- Born: Erik Mariñelarena Herrera January 10, 1977 (age 48) Mexico City
- Occupation(s): Film director, screenwriter and producer
- Years active: 1995–present

= Erik Mariñelarena =

Mexican lilm producer, screenwriter (born 1977)

Erik Mariñelarena Herrera (born January 10, 1977) is a Mexican film director, screenwriter and producer. He is the founder of E Corp Studio, a production company he established in 2001.

==Personal life==
Mariñelarena was born in Mexico City. His mother was a kindergarten teacher and his father worked as a managing director at electronic component company. He is the oldest of seven children. While living in Mexico as a child, he also work in Canal Once as TV host, and during his middle school years, he appeared in various plays. Mariñelarena was educated at National Polytechnic Institute, one of the largest public universities in Mexico, and later studied filmmaking at University of Hartford, known for its performing arts and science curriculum. Afterward, Mariñelarena earned two majors from Film University in Screenwriting and Cinematography. Mariñelarena still lives in Mexico.

==Professional career==
Erik Mariñelarena was one of the Apple employees originally responsible for marketing the Macintosh second-wave in Mexico (1995 - 2004), developing imagery/video solutions and keynotes for COMDEX, MacWorld and ExpoMac. And is referred to as one of the prime Mexican Apple evangelists.

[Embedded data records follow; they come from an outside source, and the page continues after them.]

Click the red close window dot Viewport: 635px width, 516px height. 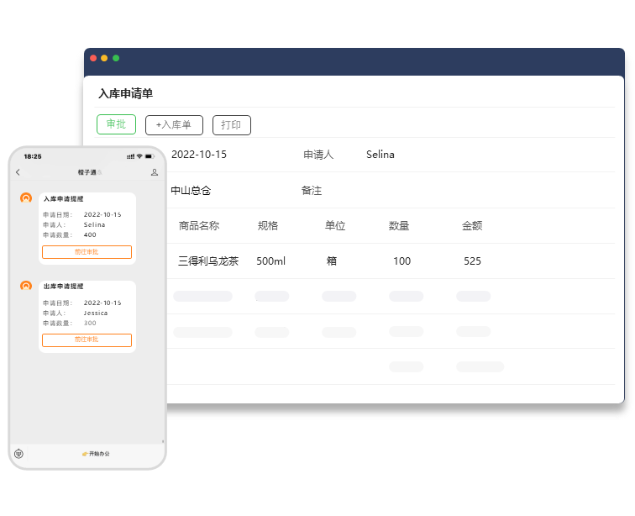93,58
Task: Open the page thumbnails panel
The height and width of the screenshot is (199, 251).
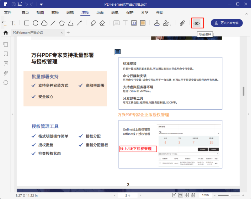Action: pos(6,44)
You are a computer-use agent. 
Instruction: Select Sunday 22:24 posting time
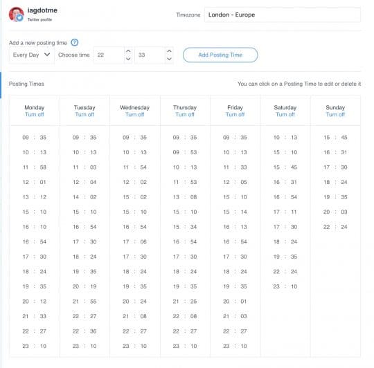tap(335, 227)
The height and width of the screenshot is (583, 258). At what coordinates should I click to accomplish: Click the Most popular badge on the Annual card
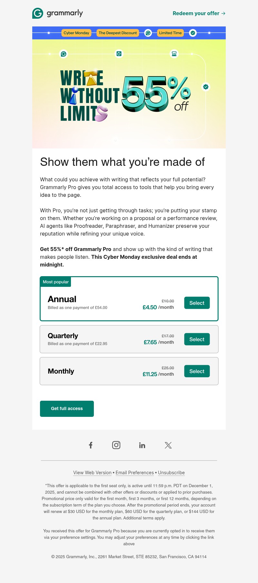[x=55, y=282]
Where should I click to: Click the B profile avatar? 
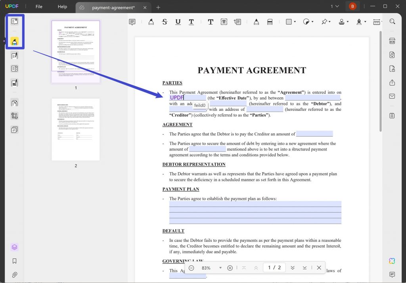(352, 6)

Mariñelarena established E Corp Studio in 2001, as an advertising agency and multimedia production company, developing television commercials and websites for such clients as the telecommunications companies Iusacell, Telcel and Telmex. Other commercial work has been for clients including Maybelline, Fujifilm, Magnicharters, Coppel, Edebé, Sheraton Hotels and Resorts and Pemex.

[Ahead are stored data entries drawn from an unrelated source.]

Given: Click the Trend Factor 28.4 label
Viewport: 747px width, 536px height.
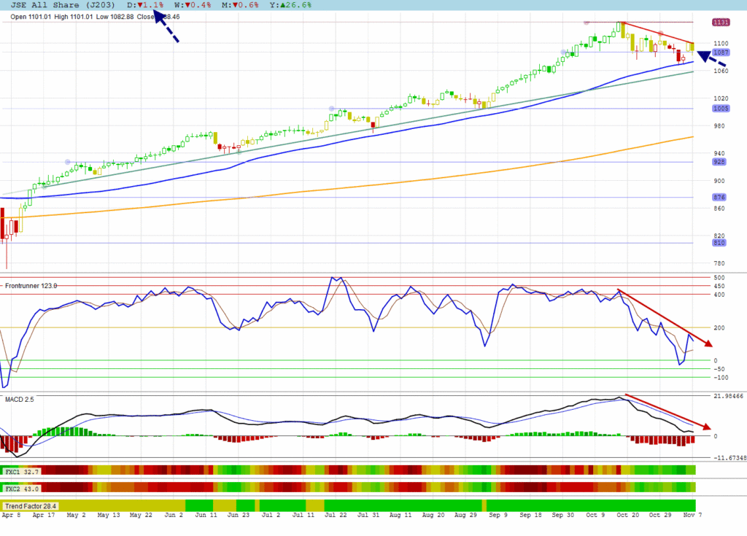Looking at the screenshot, I should 31,505.
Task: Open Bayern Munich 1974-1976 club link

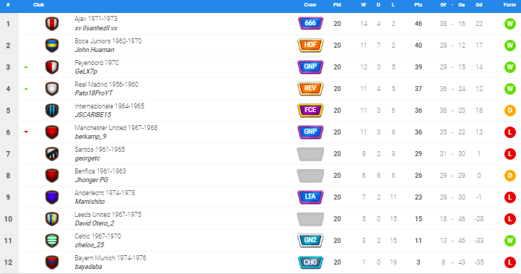Action: [x=110, y=258]
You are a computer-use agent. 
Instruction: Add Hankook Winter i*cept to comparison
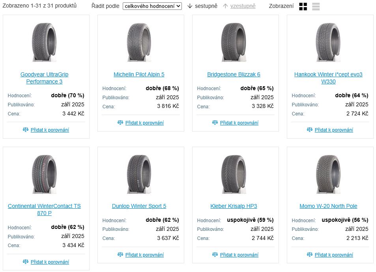pyautogui.click(x=334, y=130)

In 2005, Mariñelarena was co-founder and chief operating officer of Eru Digital, a Mexican international provider of solutions for the creation, management, post-production, delivery and access of film and video, for the Communication, Media and Entertainment industries. In 2009, he resigned from Eru.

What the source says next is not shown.